As I mentioned in my blog post German data protection laws are pretty harsh. This is also a problem for community-based Web sites, because they must fear to be sued if not caring enough about their user data.

I am not a lawyer, but here are some possibly interesting sections from the Federal Data Protection Act (Bundesdatenschutzgesetz):

§4b (2): [...] You are not allowed to transfer personal data to a third party if the person concerned has a legitimate interest in you not doing so. [...]

§4b (3): The adequacy of the level of data protection takes into account all circumstances assessed in the data transmission, like type of data, duration of the proposed processing, destination country, etc. [...]

§4b (4) and §16(1),(2) basically say that you might even have to tell the person concerned that her data is moved to a third party.

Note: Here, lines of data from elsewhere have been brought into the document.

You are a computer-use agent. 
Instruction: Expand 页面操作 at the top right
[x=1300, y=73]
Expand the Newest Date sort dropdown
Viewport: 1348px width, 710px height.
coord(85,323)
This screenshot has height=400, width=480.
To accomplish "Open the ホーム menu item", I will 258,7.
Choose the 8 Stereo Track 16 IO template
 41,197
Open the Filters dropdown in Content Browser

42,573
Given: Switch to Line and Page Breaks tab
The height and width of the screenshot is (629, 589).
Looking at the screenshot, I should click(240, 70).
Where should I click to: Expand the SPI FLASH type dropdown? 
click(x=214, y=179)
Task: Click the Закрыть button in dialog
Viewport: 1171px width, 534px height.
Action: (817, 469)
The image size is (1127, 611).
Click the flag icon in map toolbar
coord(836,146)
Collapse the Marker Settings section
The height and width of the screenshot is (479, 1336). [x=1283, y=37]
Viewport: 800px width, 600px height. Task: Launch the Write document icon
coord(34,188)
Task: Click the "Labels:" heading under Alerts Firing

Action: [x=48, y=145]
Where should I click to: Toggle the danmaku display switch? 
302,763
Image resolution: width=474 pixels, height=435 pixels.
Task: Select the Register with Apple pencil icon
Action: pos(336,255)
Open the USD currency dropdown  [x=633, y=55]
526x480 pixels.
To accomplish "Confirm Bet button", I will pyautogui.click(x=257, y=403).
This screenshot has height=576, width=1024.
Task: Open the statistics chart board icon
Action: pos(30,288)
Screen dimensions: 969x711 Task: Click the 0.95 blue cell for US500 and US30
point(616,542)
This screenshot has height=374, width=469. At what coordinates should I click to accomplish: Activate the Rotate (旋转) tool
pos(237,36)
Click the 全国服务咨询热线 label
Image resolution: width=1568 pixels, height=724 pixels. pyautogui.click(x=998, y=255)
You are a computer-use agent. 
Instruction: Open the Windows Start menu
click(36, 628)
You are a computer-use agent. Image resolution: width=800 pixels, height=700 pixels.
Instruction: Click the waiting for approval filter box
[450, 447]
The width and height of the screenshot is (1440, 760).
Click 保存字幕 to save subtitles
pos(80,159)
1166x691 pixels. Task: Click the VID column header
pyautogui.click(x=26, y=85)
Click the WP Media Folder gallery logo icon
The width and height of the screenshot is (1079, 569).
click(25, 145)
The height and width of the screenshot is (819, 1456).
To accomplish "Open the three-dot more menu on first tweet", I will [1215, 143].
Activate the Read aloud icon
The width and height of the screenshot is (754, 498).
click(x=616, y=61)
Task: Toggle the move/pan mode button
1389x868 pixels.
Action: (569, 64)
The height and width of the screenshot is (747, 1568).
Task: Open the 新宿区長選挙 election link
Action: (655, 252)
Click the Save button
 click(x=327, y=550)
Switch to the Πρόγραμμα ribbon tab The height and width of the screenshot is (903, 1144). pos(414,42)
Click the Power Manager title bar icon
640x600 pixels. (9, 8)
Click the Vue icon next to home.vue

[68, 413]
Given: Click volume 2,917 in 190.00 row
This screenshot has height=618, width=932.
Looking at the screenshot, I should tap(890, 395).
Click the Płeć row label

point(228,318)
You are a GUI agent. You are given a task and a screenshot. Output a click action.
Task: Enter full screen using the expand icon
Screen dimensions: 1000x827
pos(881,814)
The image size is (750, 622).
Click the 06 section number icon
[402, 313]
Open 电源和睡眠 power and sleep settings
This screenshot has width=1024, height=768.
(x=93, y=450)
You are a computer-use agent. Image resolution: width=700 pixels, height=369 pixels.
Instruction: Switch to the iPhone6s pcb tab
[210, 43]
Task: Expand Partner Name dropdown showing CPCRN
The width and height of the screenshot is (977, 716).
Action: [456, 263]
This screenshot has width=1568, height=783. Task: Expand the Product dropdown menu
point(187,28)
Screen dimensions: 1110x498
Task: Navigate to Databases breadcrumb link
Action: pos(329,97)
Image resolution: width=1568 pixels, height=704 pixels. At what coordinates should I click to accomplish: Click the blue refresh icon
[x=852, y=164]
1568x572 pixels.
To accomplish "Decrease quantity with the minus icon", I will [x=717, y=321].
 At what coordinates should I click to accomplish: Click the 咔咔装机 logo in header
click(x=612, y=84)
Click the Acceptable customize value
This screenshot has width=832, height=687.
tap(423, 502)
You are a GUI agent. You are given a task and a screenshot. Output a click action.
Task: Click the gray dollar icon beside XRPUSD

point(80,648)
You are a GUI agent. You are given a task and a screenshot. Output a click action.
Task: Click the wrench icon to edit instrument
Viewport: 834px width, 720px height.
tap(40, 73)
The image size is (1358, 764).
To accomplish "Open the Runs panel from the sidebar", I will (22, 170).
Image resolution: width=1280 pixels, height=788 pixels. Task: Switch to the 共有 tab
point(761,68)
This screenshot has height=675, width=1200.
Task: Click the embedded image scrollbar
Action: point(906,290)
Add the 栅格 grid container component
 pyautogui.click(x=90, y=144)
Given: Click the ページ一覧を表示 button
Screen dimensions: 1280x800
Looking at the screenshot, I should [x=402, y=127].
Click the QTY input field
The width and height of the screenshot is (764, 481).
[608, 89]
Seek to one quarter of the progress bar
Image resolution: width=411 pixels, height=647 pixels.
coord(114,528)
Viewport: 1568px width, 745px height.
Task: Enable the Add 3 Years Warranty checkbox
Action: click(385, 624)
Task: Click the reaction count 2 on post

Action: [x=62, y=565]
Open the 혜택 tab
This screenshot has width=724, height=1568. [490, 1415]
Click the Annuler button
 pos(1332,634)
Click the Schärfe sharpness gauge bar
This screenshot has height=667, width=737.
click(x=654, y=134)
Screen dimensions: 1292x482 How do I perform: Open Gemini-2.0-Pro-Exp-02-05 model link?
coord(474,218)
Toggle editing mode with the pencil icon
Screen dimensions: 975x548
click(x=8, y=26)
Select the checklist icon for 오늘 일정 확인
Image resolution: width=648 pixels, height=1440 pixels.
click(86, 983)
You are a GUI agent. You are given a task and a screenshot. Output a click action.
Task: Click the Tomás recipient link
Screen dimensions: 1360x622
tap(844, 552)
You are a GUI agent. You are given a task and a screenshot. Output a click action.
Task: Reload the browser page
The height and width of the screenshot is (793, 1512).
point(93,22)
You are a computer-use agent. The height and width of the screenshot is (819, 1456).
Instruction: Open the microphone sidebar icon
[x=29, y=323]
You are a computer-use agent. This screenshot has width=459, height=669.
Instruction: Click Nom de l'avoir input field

As I said, I am not a lawyer, so I am not sure if these sections really are relevant for the case described in “follow the law” (as you do not transfer data to a third party but only geographically from one location to another).

By: James Urquhart

James Urquhart — Thu, 03 Jul 2008 16:13:01 +0000

Markus, I'm a big fan of your blog. Excellent work. One interesting aspect of this has been discussed over the last month or so on the Google Cloud Computing group, as well as on my blog: can you move computing geographically to leverage the best regulatory environment for the immediate task at hand? And if so, when is it better to move the data, versus move the compute job itself? As I note in the groups thread, its about automating loopholes. Nick Carr and Greg Ness picked up on the meme. Another (large) thread on the Google group explored the question of moving data vs. moving compute capacity. What are your thoughts?